_SET TASK A_. In the records, update the lines from the one containing "This screenshot has width=700, height=789." through the end of the records, inclusive, replacing "headline" with "title" and leaving everything else unchanged. Leave the pictures out of your answer.

START DOCUMENT EXCERPT

# 11-21 [Stompin' the Specks]



## ThaFish (Feb 27, 2013)

*The Report:*
Josh, Jeff & I met at the ramp at 17th yesterday morning & hit the water around 9:45. Our plan? Scour the bay in search of the red sea, then go hit the Escambia for some specks & slots. I guess you could say we struck out on the first half of our mission, because we (along with about 40 other boats) searched for a couple hours to no avail. Josh decided to make a move & we were on specks pretty quick, & lots of them. We spent the trip catching shorts & screwing up hookups on a few studs, but it really did turn out to be an excellent day on the water. 

*The Lure(s) of Choice:*
Jeff & Josh were throwing the Lucky Craft Pointer jerkbait at the first spot & absolutely killing it, so I decided to switch to a hardbait too. I'm ashamed to say it, but I threw an MR17 all day, & it was extremely productive. Jeff joined me on the Mirro Lure team at the second area after I had caught a bunch in a row, but Josh stuck with a fluke for a while before getting frustrated with all of the short strikes. Finally he switched to a Matrix Shad in the Tiger Bait color, & it paid off pretty well for him. 

*Collective Tally for the Day:* Between the three of us we probably boated within the neighborhood of +-40 trout. Although most were short, I did manage one solid keeper, Jeff managed one (which he threw back), & Josh stuck 4 good ones, which he graciously donated to me. Thanks Cap'n! I also got a lower end slot red & a small hybrid, & Jeff got two hybrids too. 

Tight lines everyone!


----------



## ThaFish (Feb 27, 2013)

Oh, & Jeff, I figured I'd leave it to you to mention your hookup with that HUGE spotted gar!


----------



## Jason (Oct 2, 2007)

yeah...them baby specks are harder to target....hahaha Good job once again fellas!!!


----------



## XxReel_FisherxX (Jul 31, 2013)

This is a well constructed report. Very informative. 10/10 - Would read again!


----------



## phutch (Aug 22, 2015)

Nice report guys....y'all look like you're having a blast and thise are some pretty fish


----------



## LIM-IT-OUT (Aug 26, 2014)

Masters of disaster hahaha

Yep stupid hard baits hahaha when all else fails, Matrix pulls off lol!!!


----------



## Bodupp (Oct 3, 2007)

Good report and catch, guys. Btw, that hybrid looks like a pure striper, only smaller.

END DOCUMENT EXCERPT
START DATA FOR THIS EXERCISE

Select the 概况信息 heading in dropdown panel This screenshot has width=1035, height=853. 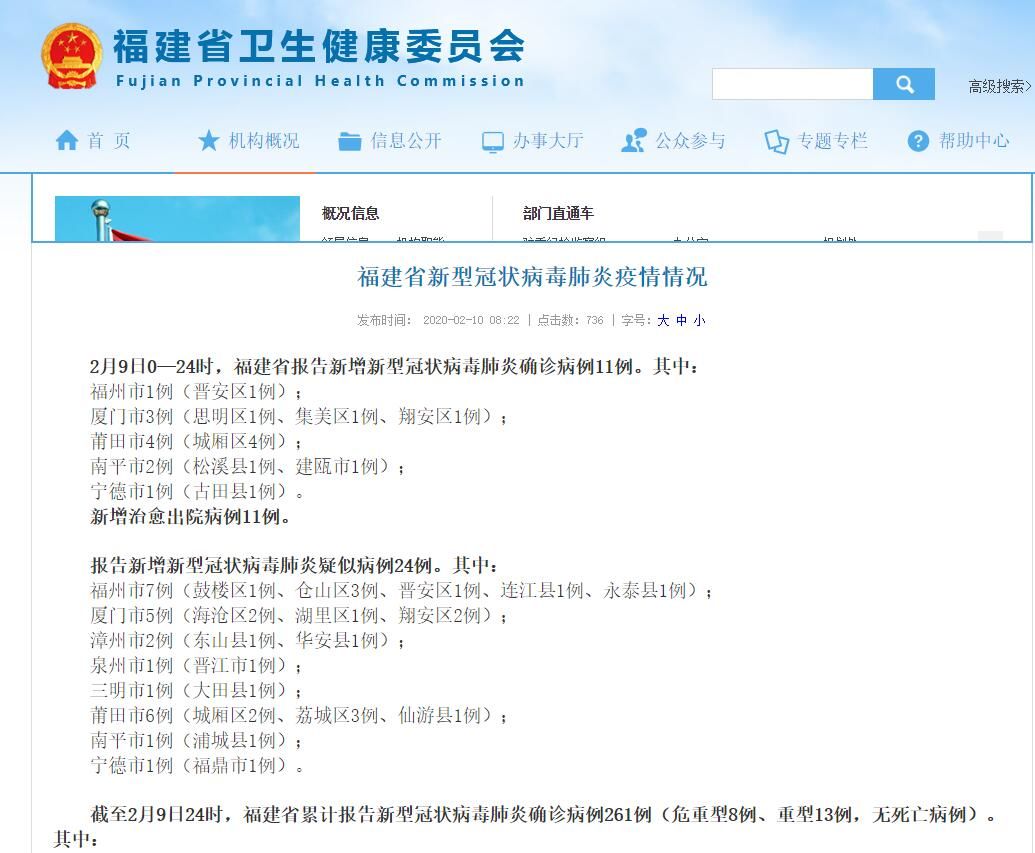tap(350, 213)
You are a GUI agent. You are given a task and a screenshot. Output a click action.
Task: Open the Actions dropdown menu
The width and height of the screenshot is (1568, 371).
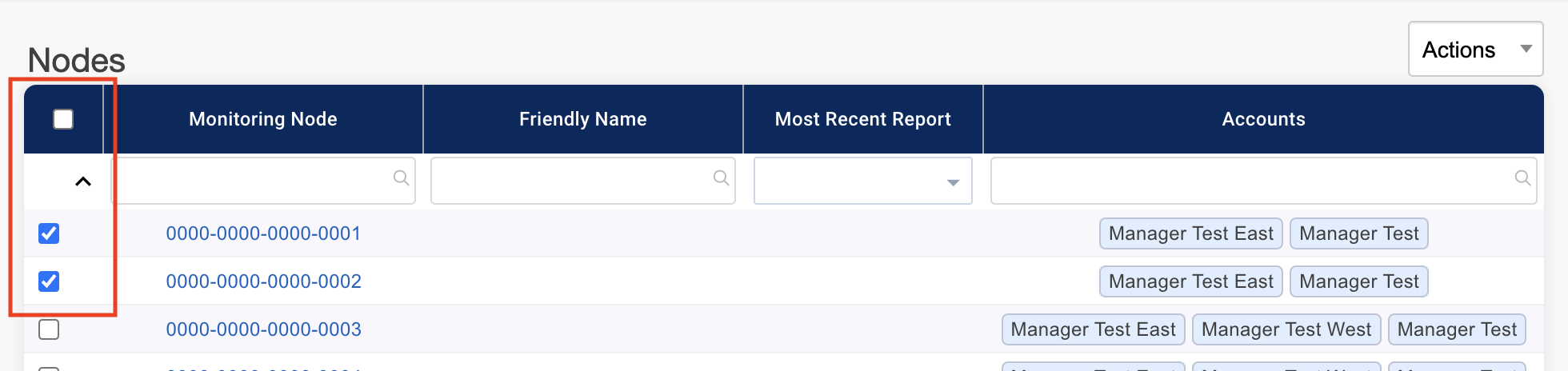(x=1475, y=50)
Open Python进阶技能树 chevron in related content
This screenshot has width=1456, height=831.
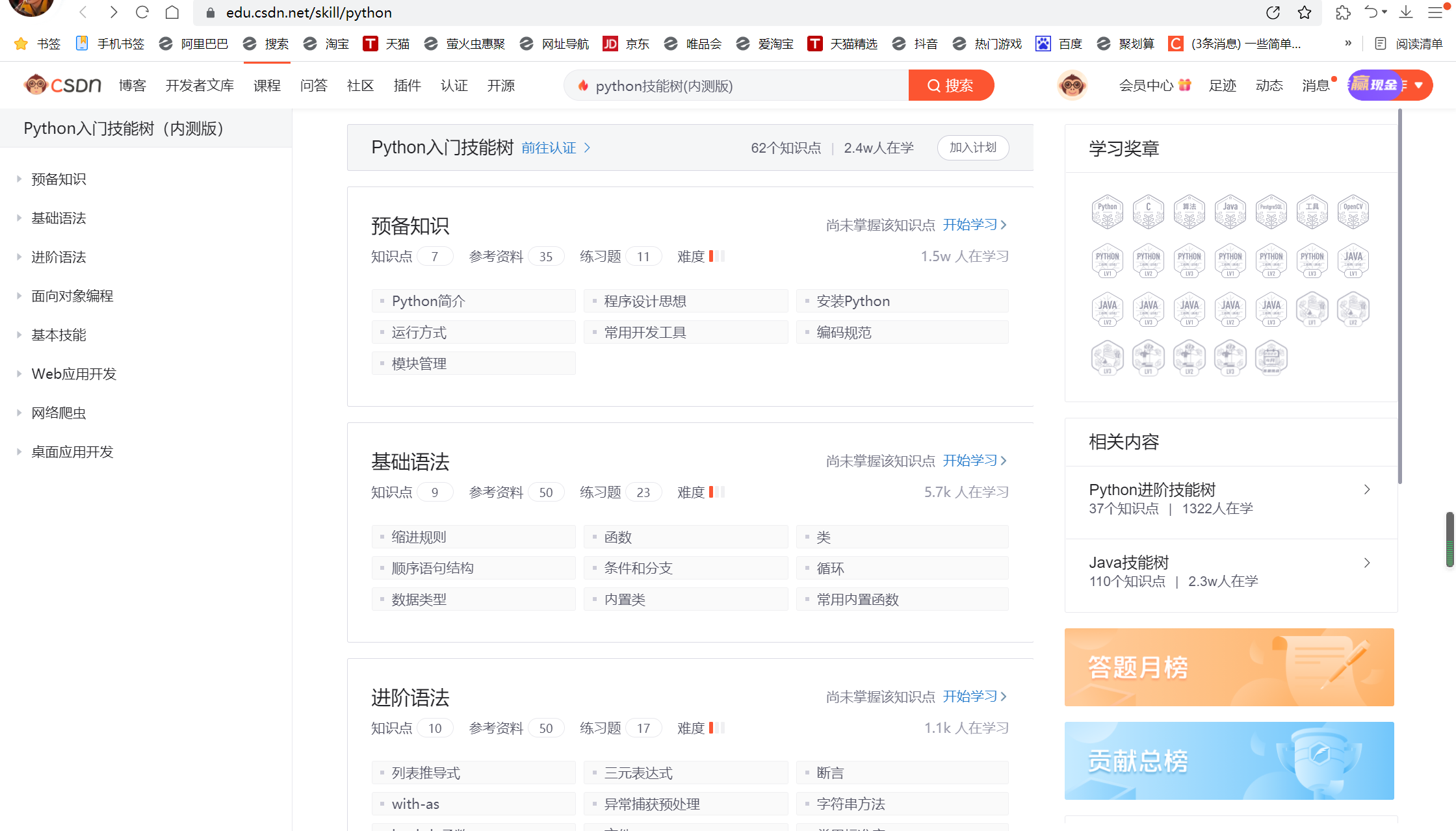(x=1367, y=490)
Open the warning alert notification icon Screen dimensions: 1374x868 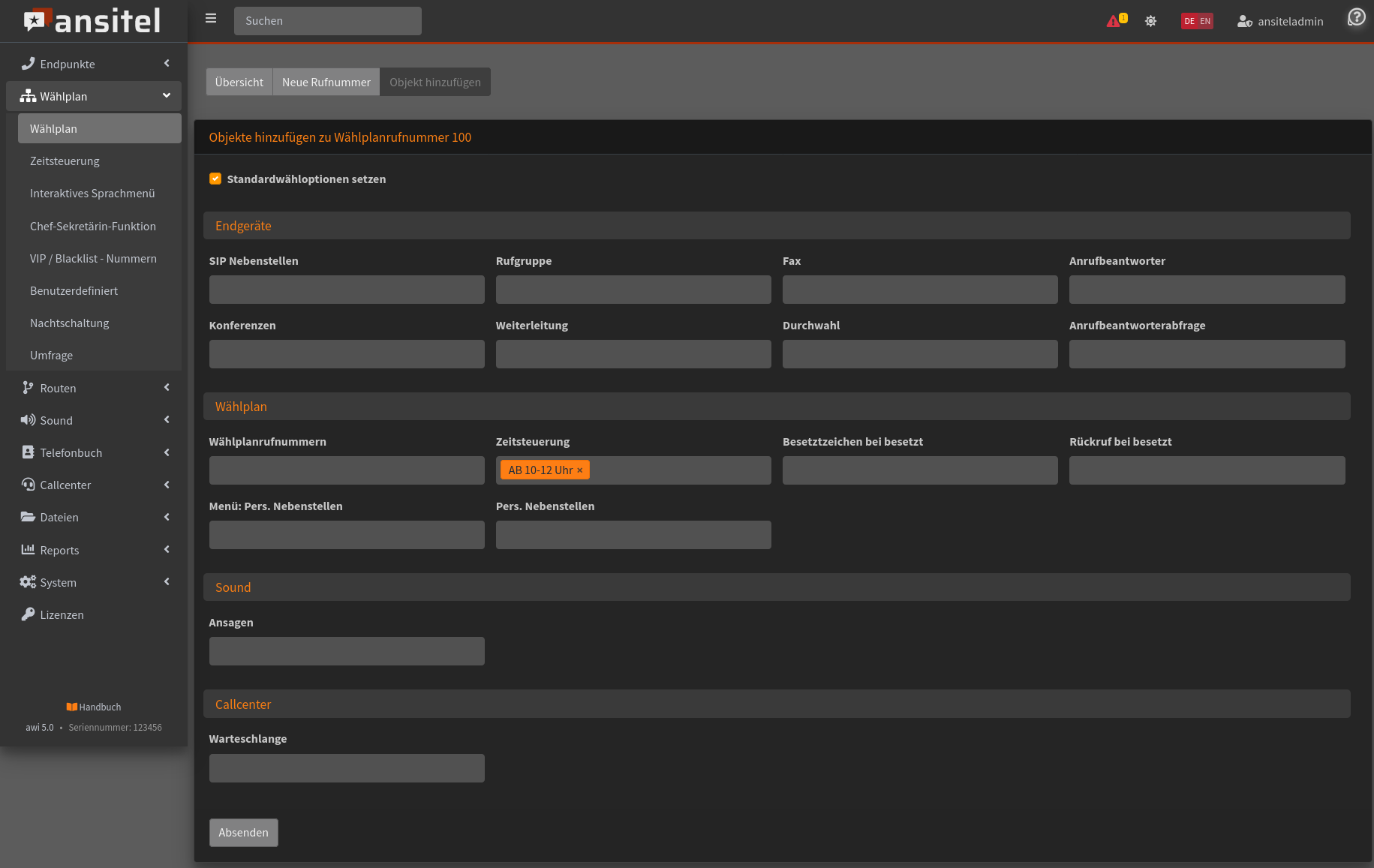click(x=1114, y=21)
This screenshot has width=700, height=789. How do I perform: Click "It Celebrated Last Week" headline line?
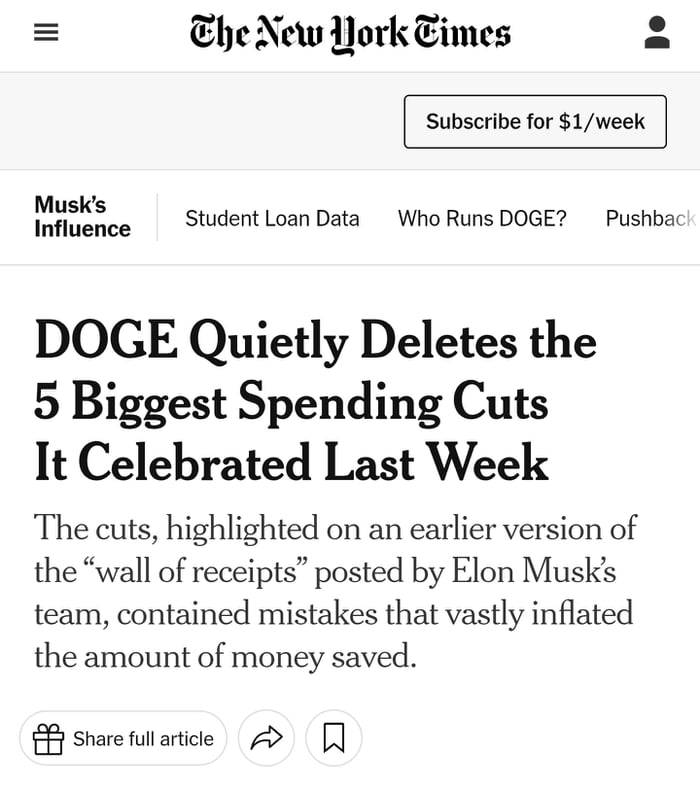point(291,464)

END DATA FOR THIS EXERCISE

_SET TASK B_. Do these statements agree with the fishing report thread? Answer yes or no for each, quoting the deciding words. (i) The group hit the water around 9:45. (ii) Jeff kept the one keeper trout he caught. (iii) Josh eventually switched to a Matrix Shad in the Tiger Bait color.

_WORKED SOLUTION A_.
This screenshot has width=700, height=789. How do I perform: Click "It Celebrated Last Week" title line?
point(291,464)

_WORKED SOLUTION B_.
(i) Yes: "met at the ramp at 17th yesterday morning & hit the water around 9:45."
(ii) No: "Jeff managed one (which he threw back)"
(iii) Yes: "Finally he switched to a Matrix Shad in the Tiger Bait color"